Mais il y a aussi d'autres affirmations étonnantes dans votre Déclaration. Vous dites: "La caution morale que l'abbé Pierre représente, l'autorité qu'il a acquise par sa parole et par ses actes engagent l'Eglise de France aux yeux de l'opinion. Elle ne peut pas accepter d'être ainsi compromise."

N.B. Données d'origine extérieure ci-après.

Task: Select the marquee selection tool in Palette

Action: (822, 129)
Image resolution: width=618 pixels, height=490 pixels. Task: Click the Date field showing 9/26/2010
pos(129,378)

Je vous avoue que, depuis que je connais l'abbé Pierre, malgré ses mérites incontestables, je ne l'ai jamais confondu ni identifié purement et simplement avec l'Eglise de France et surtout pas avec l'Eglise catholique apostolique romaine, à l'égard de laquelle celui-ci a fait naguère des déclarations peu aimables. J'ai toujours considéré comme malsains ses engagements politiques unilatéraux. Je ne vois pas comment par exemple un disciple authentique du Christ peut être prisonnier de trotskistes. Votre désaveu de l'abbé Pierre n'accablera pas nécessairement les disciples du Christ, mais seulement ceux qui ont érigé celui-ci en idole politico-médiatique et religieux.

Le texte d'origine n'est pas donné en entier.